The claim assumes that there was a reason to suspect mental illness when Mr. Wilson pleaded. But there was none; the mental illness disclosed on the plea form was over 20 years old. In these circumstances, the OCCA reasonably rejected the ineffective-assistance claim.

V. We decline to issue a certificate of appealability on Mr. Wilson's remaining two claims.

Mr. Wilson asserts two additional habeas claims: (1) newly discovered evidence and (2) ineffective assistance of appellate counsel. We can consider the appeal on these claims only if Mr. Wilson justifies a certificate of appealability. 28 U.S.C. § 2253(c)(1)(A). To do so, Mr. Wilson must show that his appeal points are reasonably debatable. See Laurson v. Leyba, 507 F.3d 1230, 1232 (10th Cir. 2007). The district court concluded that Mr. Wilson had not satisfied this light burden on the claims involving newly discovered evidence and ineffective assistance of appellate counsel. We agree.

According to Mr. Wilson, newly discovered evidence shows that he is innocent. For example, Mr. Wilson points to a TRACIS report and police photographs that prove incriminating evidence had been fabricated.

This claim is procedurally barred because the OCCA resolved this issue on an independent and adequate procedural ground: failure to raise the issue in a prior application for post-conviction relief. R. vol. 1 at 183-84 & n.9; see Ellis v. Hargett, 302 F.3d 1182, 1186 (10th Cir. 2002).

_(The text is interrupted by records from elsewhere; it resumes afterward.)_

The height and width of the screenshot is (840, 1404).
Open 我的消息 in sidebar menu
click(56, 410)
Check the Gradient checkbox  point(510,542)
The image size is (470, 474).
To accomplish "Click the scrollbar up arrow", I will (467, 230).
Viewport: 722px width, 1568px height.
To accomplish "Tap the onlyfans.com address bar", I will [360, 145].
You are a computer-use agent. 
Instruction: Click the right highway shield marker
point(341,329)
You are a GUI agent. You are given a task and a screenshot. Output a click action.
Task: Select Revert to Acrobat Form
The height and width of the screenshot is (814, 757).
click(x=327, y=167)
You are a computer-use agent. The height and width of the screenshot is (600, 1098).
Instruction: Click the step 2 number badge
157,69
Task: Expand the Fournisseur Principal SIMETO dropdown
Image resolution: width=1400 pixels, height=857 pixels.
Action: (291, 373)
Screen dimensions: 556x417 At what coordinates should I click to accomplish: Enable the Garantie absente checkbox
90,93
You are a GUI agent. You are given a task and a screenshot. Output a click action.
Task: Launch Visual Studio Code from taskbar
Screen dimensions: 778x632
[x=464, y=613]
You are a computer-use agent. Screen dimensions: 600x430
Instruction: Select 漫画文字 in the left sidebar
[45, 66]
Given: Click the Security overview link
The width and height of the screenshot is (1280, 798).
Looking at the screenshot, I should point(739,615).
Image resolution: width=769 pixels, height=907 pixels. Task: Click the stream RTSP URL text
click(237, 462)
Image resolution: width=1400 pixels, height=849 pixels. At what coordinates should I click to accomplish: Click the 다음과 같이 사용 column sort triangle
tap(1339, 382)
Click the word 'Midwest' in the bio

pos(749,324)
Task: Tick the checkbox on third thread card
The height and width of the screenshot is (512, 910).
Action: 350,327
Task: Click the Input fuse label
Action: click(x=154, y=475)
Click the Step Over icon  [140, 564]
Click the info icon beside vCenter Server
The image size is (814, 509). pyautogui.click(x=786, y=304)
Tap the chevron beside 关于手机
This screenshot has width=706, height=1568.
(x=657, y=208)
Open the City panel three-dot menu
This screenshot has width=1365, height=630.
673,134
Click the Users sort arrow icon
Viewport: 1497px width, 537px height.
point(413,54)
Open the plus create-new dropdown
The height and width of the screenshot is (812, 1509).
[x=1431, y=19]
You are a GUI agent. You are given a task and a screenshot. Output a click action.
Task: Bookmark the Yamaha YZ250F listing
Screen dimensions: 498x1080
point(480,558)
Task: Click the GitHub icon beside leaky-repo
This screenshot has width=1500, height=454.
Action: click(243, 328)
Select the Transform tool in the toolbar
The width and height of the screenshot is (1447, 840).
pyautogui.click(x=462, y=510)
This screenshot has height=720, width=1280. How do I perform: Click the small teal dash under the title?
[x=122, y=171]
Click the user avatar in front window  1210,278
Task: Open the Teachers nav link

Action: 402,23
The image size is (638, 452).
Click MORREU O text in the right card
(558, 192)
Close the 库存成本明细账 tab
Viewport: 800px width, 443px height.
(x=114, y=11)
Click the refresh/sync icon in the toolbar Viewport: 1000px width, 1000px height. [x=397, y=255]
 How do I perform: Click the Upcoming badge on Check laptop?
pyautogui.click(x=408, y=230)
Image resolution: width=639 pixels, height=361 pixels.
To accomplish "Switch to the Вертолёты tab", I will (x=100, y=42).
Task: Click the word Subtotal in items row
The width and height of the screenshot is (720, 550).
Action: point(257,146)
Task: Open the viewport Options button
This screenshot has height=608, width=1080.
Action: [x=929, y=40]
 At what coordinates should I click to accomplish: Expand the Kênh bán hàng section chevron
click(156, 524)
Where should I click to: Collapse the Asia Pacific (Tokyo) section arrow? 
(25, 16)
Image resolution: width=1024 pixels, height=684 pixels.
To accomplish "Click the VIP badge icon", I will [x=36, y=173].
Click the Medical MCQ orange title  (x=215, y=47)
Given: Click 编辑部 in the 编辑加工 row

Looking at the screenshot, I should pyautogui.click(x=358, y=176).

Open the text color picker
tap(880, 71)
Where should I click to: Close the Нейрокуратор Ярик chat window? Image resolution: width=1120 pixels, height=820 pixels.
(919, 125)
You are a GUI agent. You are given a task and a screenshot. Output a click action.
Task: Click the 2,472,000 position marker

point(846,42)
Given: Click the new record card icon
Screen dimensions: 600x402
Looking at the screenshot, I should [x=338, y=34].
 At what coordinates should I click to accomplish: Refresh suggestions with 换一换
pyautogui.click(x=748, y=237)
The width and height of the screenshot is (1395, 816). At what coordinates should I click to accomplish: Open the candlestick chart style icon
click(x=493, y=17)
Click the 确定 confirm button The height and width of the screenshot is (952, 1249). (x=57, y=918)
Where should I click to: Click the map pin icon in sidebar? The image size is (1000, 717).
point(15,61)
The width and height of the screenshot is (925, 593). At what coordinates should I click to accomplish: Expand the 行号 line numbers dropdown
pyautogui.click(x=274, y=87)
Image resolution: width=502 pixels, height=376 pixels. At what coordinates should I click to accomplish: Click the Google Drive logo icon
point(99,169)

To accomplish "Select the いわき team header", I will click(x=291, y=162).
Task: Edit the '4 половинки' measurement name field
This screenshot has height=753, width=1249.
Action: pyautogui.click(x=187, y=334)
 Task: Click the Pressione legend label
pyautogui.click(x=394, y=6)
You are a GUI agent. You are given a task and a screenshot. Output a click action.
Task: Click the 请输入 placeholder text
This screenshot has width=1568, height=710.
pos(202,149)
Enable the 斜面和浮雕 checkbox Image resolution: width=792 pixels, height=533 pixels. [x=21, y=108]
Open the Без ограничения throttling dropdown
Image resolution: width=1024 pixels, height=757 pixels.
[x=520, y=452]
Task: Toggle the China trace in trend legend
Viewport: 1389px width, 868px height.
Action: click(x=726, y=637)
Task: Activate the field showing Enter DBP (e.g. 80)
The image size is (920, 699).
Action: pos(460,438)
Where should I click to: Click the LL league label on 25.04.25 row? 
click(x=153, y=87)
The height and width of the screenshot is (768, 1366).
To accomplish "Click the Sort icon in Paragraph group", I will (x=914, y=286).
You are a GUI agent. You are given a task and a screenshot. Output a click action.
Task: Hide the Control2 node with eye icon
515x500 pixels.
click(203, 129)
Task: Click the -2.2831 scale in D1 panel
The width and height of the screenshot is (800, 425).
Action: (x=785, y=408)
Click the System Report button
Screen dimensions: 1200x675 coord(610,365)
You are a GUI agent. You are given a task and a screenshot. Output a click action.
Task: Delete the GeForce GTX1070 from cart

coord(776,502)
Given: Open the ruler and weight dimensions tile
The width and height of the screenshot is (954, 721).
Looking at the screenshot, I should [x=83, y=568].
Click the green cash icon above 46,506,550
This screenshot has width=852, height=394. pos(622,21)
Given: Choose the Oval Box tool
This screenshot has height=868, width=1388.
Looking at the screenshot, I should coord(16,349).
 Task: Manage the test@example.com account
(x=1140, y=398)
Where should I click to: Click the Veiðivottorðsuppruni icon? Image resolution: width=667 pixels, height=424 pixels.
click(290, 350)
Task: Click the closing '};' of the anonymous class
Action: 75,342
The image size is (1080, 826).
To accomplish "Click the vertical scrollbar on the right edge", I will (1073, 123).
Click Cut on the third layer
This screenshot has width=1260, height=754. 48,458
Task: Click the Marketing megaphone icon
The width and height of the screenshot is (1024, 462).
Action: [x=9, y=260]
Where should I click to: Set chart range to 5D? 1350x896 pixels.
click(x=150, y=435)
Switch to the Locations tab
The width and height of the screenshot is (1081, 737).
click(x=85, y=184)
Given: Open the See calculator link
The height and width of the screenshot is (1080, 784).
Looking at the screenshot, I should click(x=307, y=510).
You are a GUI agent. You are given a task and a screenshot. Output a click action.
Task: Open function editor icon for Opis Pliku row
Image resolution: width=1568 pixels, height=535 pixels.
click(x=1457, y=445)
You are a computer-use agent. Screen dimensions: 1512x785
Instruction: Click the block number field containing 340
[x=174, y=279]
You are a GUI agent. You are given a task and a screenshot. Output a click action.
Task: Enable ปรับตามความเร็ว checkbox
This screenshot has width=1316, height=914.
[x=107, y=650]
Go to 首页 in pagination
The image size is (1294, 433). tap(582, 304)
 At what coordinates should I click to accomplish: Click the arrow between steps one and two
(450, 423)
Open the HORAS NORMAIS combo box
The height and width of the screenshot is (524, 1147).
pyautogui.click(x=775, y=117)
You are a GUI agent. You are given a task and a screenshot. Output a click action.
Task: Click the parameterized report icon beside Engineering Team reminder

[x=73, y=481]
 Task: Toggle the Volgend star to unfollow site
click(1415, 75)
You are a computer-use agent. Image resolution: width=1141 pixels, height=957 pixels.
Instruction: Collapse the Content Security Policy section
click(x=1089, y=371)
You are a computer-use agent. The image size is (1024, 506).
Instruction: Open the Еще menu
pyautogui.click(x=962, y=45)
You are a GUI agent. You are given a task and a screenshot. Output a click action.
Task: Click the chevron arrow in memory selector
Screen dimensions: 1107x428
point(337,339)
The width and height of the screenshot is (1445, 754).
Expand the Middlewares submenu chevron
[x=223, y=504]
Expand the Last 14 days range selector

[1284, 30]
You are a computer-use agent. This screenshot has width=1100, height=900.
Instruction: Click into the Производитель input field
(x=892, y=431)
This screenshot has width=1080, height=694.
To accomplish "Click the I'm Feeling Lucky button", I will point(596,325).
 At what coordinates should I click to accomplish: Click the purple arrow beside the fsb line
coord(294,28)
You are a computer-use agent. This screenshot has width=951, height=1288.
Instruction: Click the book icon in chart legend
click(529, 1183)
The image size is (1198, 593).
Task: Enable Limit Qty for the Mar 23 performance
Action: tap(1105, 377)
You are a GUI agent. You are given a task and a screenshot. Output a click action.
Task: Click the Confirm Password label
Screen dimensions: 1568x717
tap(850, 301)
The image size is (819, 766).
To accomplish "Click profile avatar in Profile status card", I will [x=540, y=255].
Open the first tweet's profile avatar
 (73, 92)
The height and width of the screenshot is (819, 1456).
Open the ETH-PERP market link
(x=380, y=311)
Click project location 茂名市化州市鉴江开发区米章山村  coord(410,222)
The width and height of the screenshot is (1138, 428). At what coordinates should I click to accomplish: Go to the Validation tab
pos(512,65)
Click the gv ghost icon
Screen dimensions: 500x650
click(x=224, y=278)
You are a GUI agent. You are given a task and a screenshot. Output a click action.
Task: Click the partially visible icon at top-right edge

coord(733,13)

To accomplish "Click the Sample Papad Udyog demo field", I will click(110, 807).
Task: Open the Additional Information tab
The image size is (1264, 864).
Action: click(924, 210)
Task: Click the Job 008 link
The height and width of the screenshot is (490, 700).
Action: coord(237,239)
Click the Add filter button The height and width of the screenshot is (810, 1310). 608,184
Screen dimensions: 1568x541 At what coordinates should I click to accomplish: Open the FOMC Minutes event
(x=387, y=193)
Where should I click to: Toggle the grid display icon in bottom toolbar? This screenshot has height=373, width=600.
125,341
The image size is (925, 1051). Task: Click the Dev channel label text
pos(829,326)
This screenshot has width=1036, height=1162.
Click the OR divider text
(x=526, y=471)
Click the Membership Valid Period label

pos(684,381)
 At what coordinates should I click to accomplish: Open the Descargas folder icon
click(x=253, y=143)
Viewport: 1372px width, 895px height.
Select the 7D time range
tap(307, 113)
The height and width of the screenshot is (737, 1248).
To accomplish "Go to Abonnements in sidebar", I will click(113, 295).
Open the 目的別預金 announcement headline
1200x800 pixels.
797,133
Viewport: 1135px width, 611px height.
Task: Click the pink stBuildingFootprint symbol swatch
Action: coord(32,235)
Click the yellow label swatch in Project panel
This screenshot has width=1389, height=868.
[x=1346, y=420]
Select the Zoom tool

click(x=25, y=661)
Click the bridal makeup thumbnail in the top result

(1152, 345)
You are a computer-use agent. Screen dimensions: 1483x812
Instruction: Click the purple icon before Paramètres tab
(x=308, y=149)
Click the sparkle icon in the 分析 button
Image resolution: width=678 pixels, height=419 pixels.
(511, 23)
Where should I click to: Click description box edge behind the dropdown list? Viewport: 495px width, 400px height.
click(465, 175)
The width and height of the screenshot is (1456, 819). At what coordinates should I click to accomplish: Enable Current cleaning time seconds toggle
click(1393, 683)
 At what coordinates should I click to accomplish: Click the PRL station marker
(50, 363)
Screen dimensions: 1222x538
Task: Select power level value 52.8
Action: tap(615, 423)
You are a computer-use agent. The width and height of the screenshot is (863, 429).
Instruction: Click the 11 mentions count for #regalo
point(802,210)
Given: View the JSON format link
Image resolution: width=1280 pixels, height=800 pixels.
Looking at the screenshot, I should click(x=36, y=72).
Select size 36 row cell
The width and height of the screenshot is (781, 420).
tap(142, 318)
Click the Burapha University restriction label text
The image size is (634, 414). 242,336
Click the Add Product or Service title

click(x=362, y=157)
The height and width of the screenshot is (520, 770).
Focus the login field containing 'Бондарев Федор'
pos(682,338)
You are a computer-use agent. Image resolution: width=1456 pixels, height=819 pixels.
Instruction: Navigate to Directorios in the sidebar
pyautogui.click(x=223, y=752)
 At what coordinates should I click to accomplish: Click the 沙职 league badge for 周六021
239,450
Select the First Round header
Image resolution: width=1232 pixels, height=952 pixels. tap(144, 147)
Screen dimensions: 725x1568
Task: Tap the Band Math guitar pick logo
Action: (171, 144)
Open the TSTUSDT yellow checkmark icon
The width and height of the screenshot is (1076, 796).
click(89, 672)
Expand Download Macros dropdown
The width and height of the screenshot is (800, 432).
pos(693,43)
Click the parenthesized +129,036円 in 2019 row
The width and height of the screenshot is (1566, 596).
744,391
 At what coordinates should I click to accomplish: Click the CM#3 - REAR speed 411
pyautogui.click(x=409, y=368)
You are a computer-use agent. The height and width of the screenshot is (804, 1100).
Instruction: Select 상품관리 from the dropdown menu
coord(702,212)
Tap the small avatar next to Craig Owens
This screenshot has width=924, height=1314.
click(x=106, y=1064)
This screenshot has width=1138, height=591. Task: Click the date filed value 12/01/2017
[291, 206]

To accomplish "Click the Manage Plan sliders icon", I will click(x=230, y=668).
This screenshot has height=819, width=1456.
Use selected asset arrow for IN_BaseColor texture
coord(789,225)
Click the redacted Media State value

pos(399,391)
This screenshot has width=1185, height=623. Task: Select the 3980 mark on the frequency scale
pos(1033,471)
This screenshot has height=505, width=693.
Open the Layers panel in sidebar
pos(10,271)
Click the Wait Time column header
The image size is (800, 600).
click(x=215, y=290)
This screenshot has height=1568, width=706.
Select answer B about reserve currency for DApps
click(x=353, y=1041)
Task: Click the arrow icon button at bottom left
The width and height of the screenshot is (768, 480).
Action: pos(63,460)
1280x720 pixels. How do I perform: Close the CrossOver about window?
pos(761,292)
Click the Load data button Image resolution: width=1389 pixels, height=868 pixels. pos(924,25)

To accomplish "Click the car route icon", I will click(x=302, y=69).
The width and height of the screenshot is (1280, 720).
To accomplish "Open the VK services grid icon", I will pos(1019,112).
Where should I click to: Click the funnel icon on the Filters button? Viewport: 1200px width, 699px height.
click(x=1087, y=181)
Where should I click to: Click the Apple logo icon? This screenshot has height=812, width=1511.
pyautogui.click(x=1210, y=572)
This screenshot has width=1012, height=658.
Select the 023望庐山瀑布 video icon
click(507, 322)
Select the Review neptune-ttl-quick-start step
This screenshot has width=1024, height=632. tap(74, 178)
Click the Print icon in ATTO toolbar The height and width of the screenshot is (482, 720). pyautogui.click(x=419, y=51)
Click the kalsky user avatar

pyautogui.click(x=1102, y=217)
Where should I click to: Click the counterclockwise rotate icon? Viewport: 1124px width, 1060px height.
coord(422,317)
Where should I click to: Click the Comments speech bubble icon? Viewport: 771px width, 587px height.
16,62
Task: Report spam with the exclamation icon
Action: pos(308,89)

Mr. Wilson additionally claims that his appellate counsel was ineffective for failing to assert appeal points regarding

• trial counsel's ineffectiveness for failure to challenge competency and

• the “newly discovered evidence.”

In the post-conviction appeal, the OCCA noted that Mr. Wilson had conceded that his appellate counsel's competency argument was “ ‘well researched and articulated in her brief in chief.’ ” R. vol. 1 at 182. In addition, Mr. Wilson has not alleged that he told his appellate counsel about the “newly discovered evidence.” Rather, Mr. Wilson argued that (1) the newly discovered evidence “was obvious from the[ ] exhibits in the record,” R. vol. 1 at 28; and (2) his appellate counsel “had the entire record to find this fundamental error.” Appellant's Opening Br. at 24. Because these allegations are conclusory, any reasonable jurist would uphold the OCCA's decision to reject this claim. As a result, we (1) decline to issue a certificate of appealability on the claim of ineffective assistance of appellate counsel and (2) dismiss that part of the appeal.

VI. Disposition

We decline to issue a certificate of appealability on the claims involving newly discovered evidence and ineffective assistance of appellate counsel. Thus, we dismiss those parts of the appeal. We affirm on the claims involving competency and ineffective assistance of trial counsel.

FOOTNOTES

FOOTNOTE.   We do not believe that oral argument would be helpful. Accordingly, we decide the appeal based on the briefs. See Fed. R. App. P. 34(a)(2); 10th Cir. R. 34.1(G).This order and judgment does not constitute binding precedent except under the doctrines of law of the case, res judicata, and collateral estoppel. But the order and judgment may be cited for its persuasive value under Fed. R. App. P. 32.1(a) and 10th Cir. R. 32.1(A).

1.   The certificate of appealability included a claim that trial counsel had been ineffective in advising Mr. Wilson to waive a preliminary hearing. We withdraw the certificate of appealability on this claim because it was omitted in Mr. Wilson's application for a certificate.